Satire: genesis and history of the various editions

photo The Satires were composed between 1517 and 1525. They are seven, composed in terza rima or tercet, are of varying length, between 328 and 181 verses, and are addressed to relatives and friends. Ariosto took up this new literary genre after the publication of the first Furioso, focusing his attention  on social and intellectual biography of the writer. Ludovico confronts himself with the great Latin satirical tradition (Horace and Juvenal in primis), and with the recovery of satire that had taken place in humanistic literature, thus setting the foundations to modern satire. Among preceding similar works, Ariosto took into consideration, the Sermonum liber by Tito Vespasiano Strozzi, four satires based on Horace. Ariosto’s  Satires always make reference to a specific episode in Ariosto’s personal life, amplified by the use of the idea of dialogue as the basic structure, but arranged as letters. Ariosto used the Satires as a way of commenting on courtly life and the various people that for one reason or another surrounded him. Ludovico never had the Satires printed but gave away handwritten copies.
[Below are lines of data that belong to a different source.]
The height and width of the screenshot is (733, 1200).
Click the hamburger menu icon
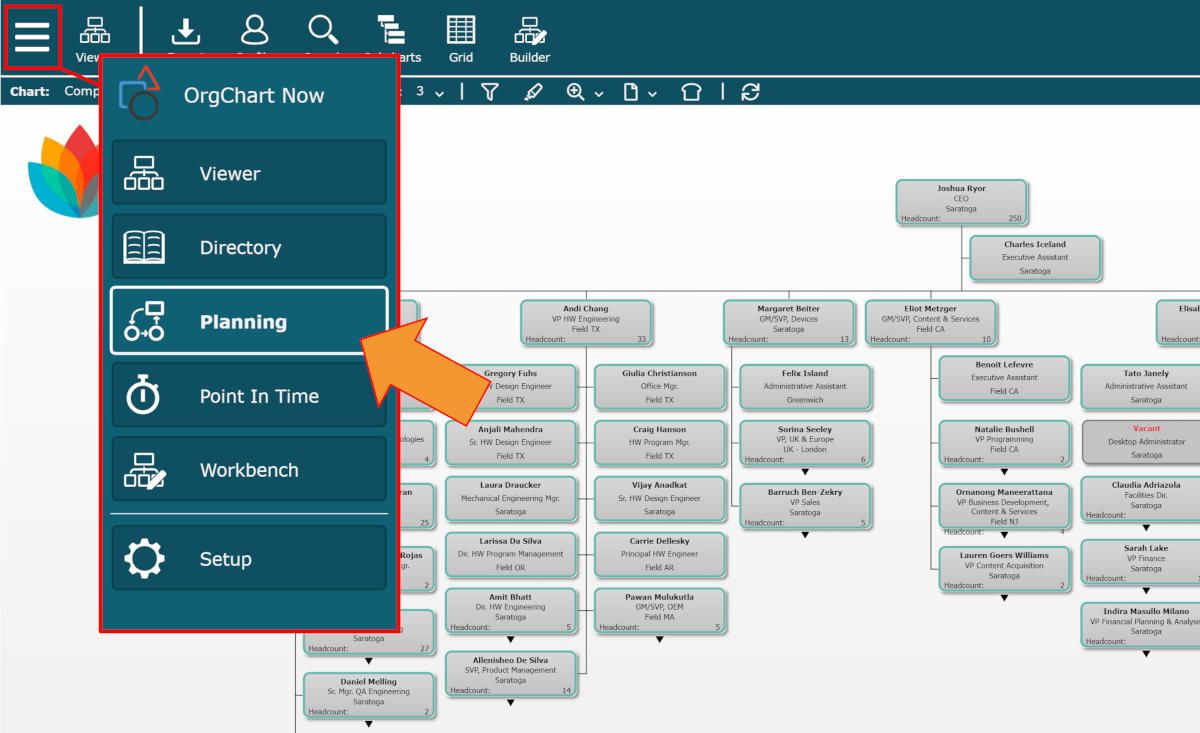click(32, 36)
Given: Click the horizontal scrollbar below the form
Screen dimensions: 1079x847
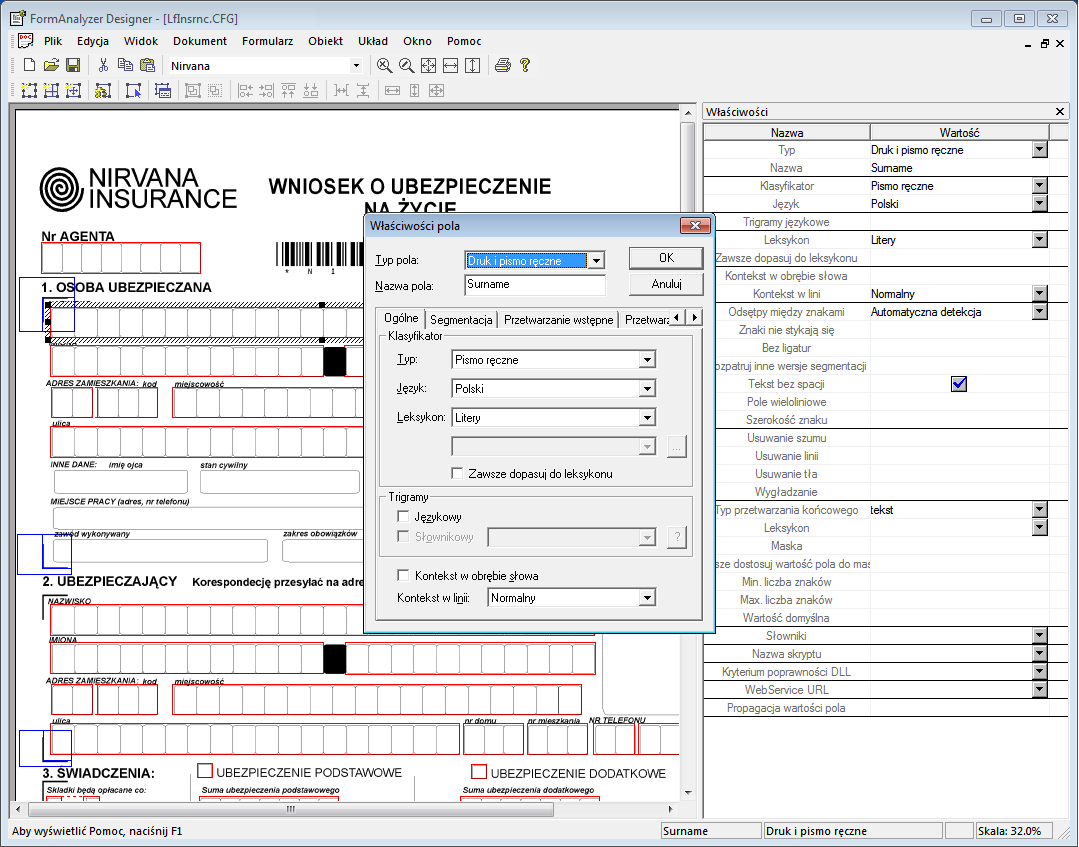Looking at the screenshot, I should [x=290, y=811].
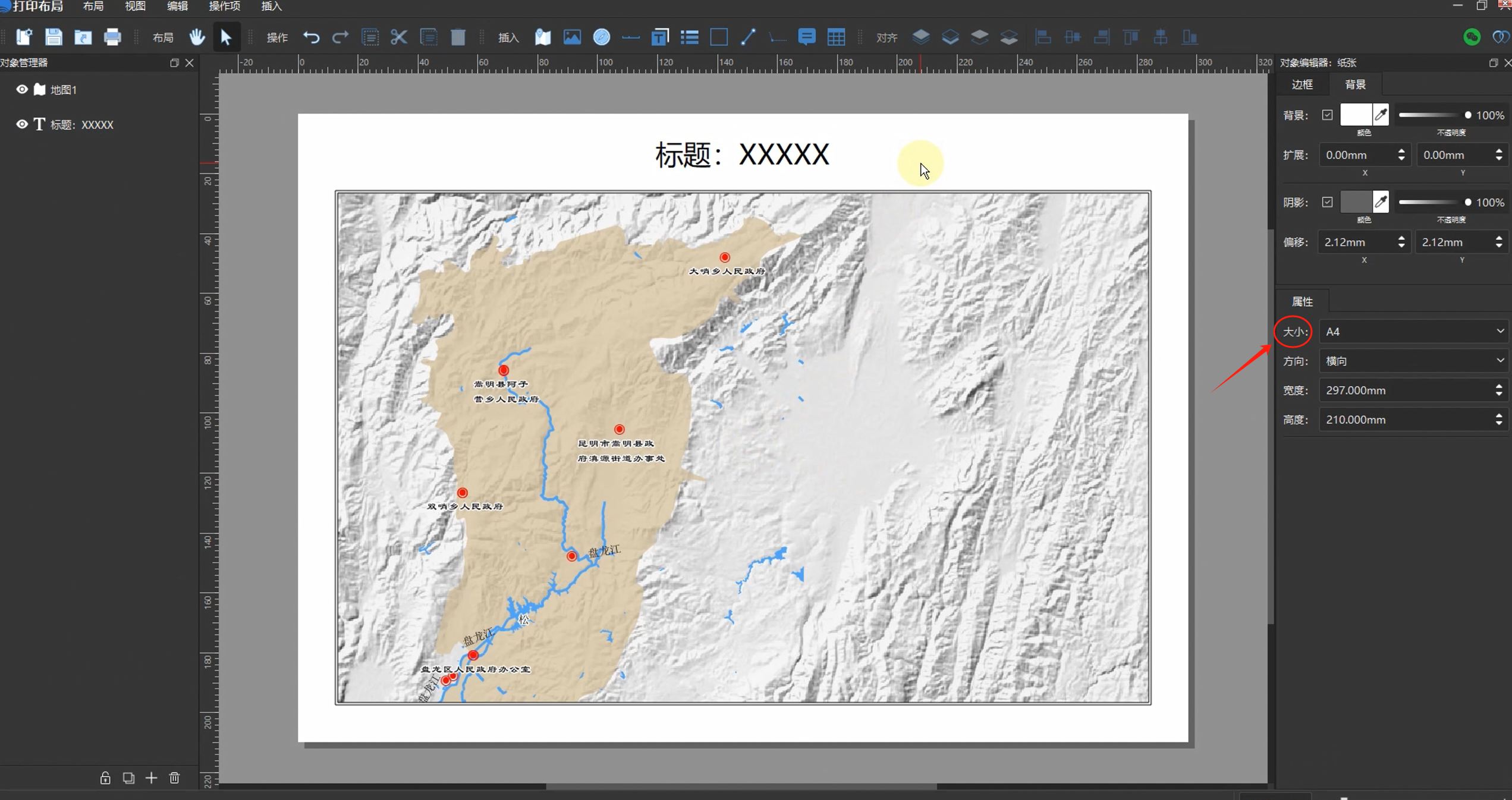The image size is (1512, 800).
Task: Click the green WeChat icon
Action: click(1472, 37)
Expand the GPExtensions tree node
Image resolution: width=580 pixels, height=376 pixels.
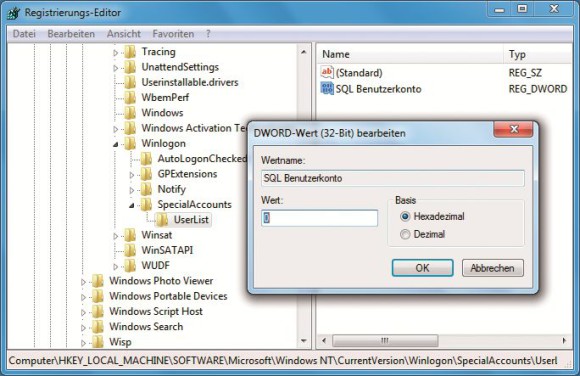tap(132, 175)
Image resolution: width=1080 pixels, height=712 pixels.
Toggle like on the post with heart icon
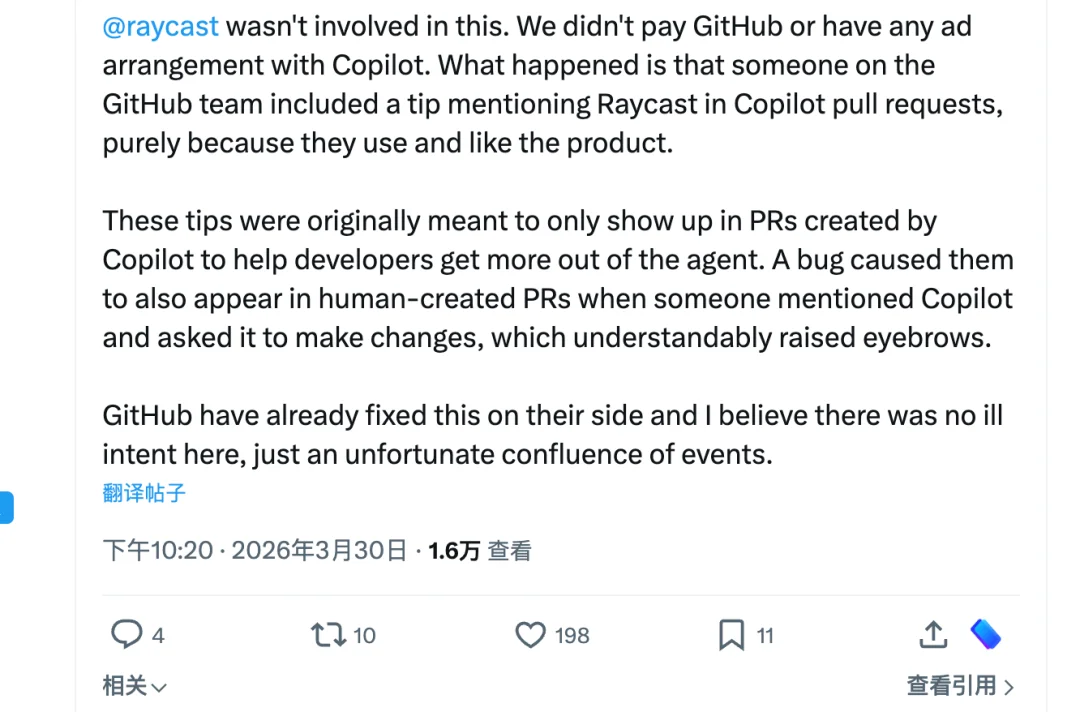[x=529, y=634]

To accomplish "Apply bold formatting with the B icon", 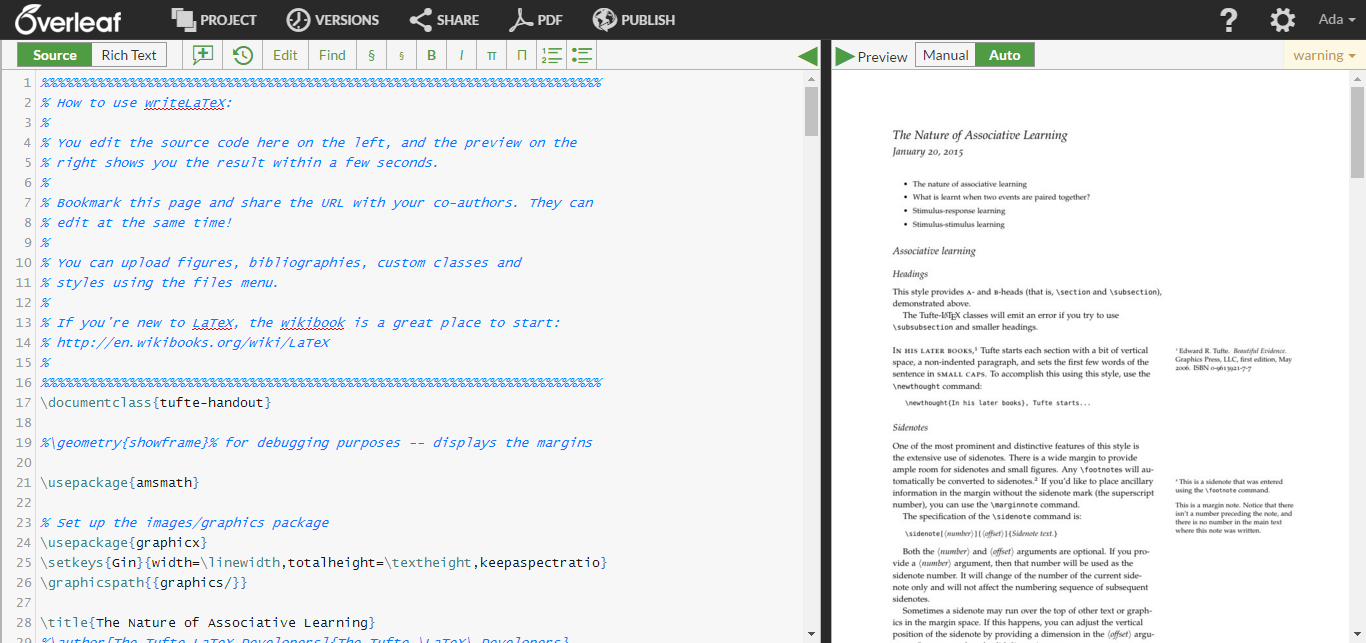I will point(431,55).
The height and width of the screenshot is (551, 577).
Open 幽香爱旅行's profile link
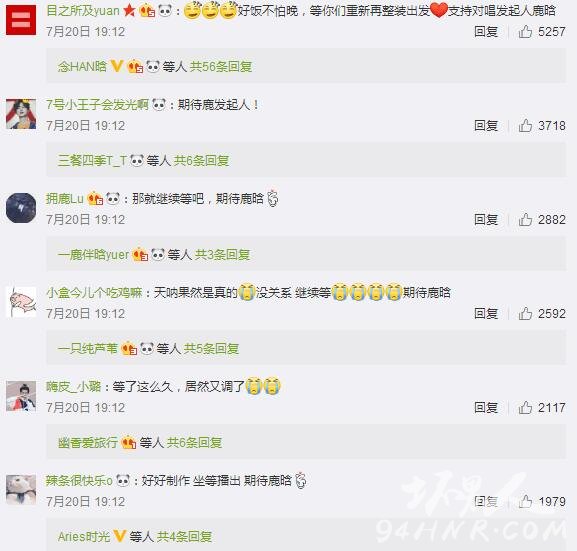[x=88, y=442]
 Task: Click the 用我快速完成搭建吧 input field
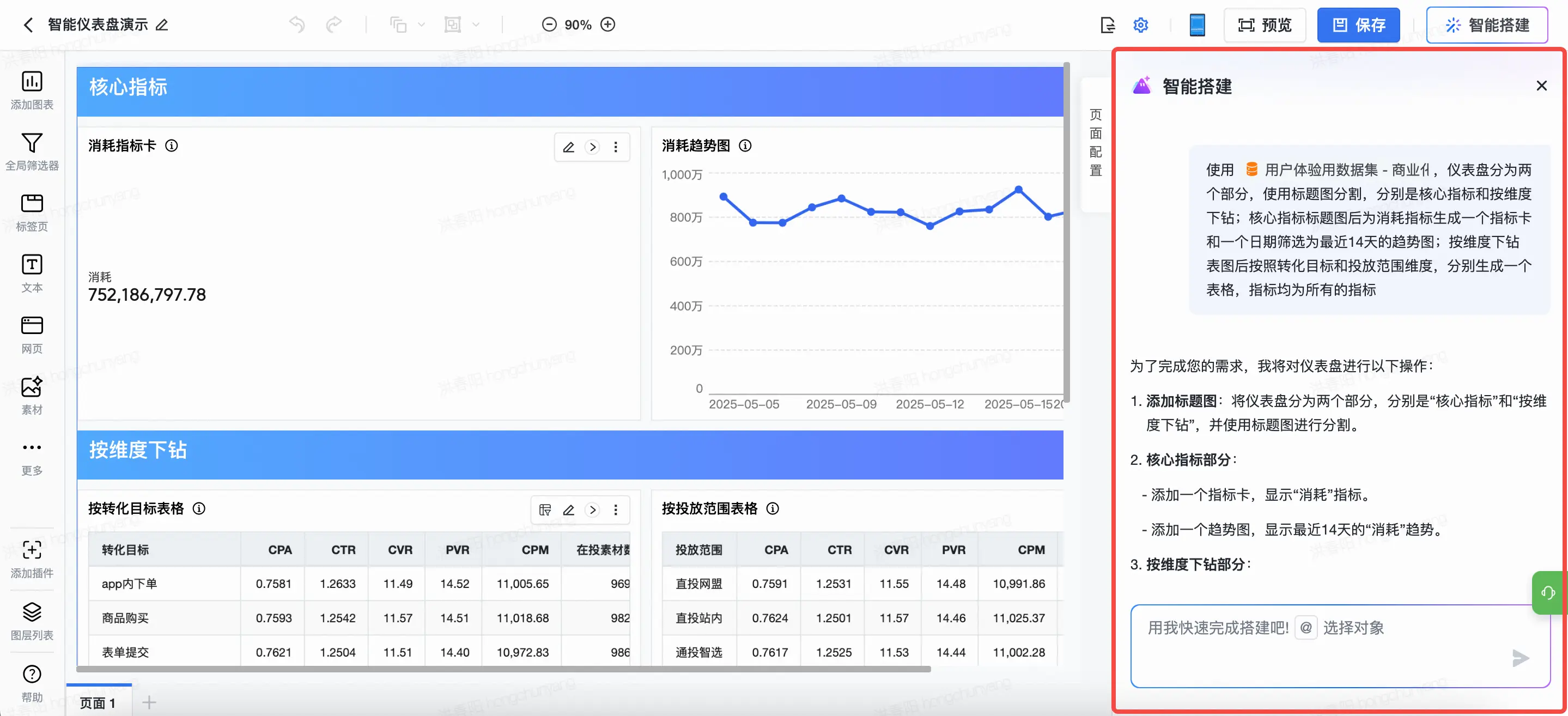click(x=1217, y=628)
In 1534 there appeared a posthumous clandestine copy, attributed to Francesco Rosso di Valenza, whilst another edition was published in 1535 by Bindoni and Pasini. In 1550 a further edition was published by Gabriele Giolito de’ Ferrari, edited by Anton Francesco Doni. This edition was reprinted several times. One more edition appeared in 1554 edited by Girolamo Ruscelli and printed by Plinio Pietrasanta. The success of the Satires lived on uninterrupted.